LESETEXT →
Und die Tatsache, dass auch Tim Frazer eine gegen den Strich gelesene bzw. umgedeutete literarische Figur war. Frazer war die Erfindung des britischen Schriftstellers und Hörspielautors Francis Durbridge. Die Krimis des Briten waren in der Bundesrepublik sowieso sehr populär und wurden auch für Fernsehen und Kino adaptiert. Auch der Reihe um die Figur Tim Frazer wurde eine sechsteilige , eponyme Fernsehserie gewidmet, die der WDR Anfang 1963 ausstrahlte. TIM FRAZER JAGT DEN GEHEIMNISVOLLEN MISTER X orientierte sich allerdings weder an den Romanen und Hörspielen Durbridges, noch an seinem Stil: Tim Frazer ist nur der Name für einen komplett unabhängigen Film – der gleichwohl offensichtlich an den überwältigenden Erfolg der TV-Serie anknüpfen wollte. Das ging freilich nach hinten los: die Zuschauer erwarteten etwas anderes und der Film wurde dafür gerügt, dass er mit dem „echten“ Tim Frazer nichts zu tun habe.

AUSGANGSDATEN →
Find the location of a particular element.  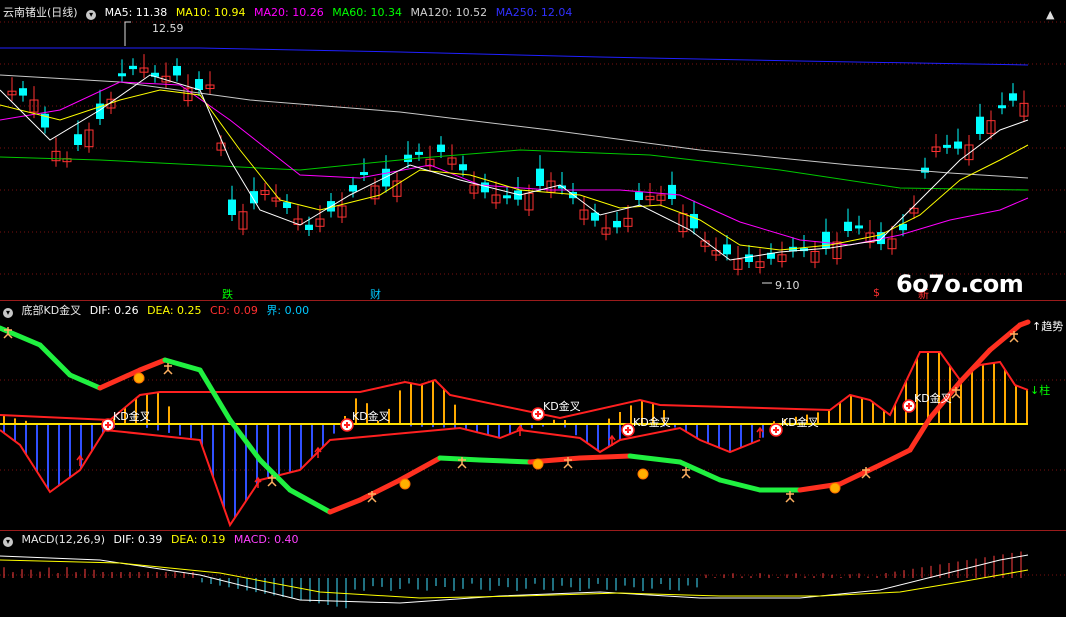

high-price-pointer is located at coordinates (128, 34).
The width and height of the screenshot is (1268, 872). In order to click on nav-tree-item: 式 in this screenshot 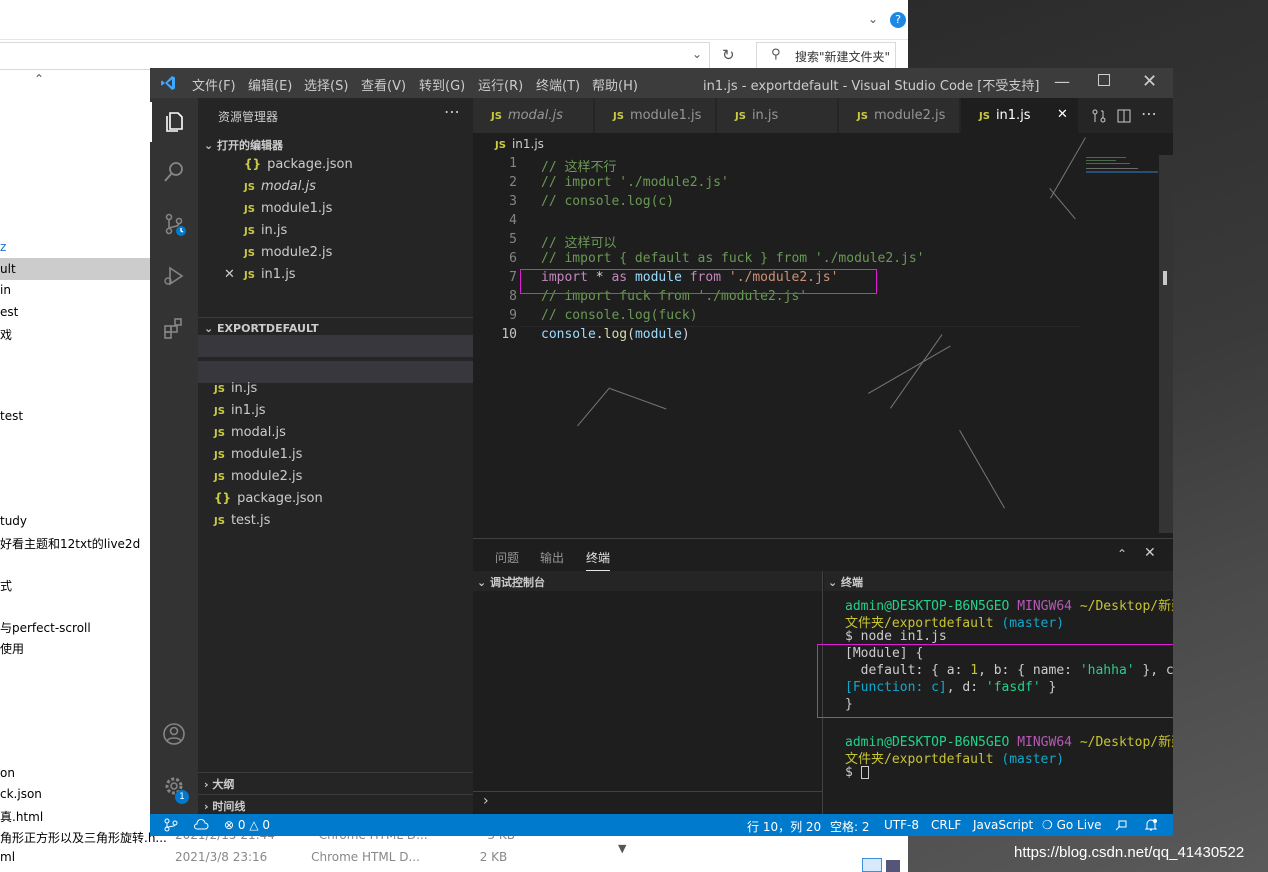, I will do `click(6, 586)`.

IHRE AUFGABE →
Entscheiden Sie, ob die folgenden Aussagen mit dem Lesetext übereinstimmen, und belegen Sie jede Antwort mit Ja oder Nein sowie den ausschlaggebenden Worten des Textes als wörtlichem Zitat.
1. Die Figur Tim Frazer stammt von Francis Durbridge.
2. Die Fernsehserie um Tim Frazer bestand aus acht Teilen.
3. Der Film TIM FRAZER JAGT DEN GEHEIMNISVOLLEN MISTER X hielt sich eng an Durbridges Romane.

LÖSUNG DER AUFGABE →
1. Ja: „Frazer war die Erfindung des britischen Schriftstellers und Hörspielautors Francis Durbridge.“
2. Nein: „sechsteilige“
3. Nein: „orientierte sich allerdings weder an den Romanen und Hörspielen Durbridges, noch an seinem Stil“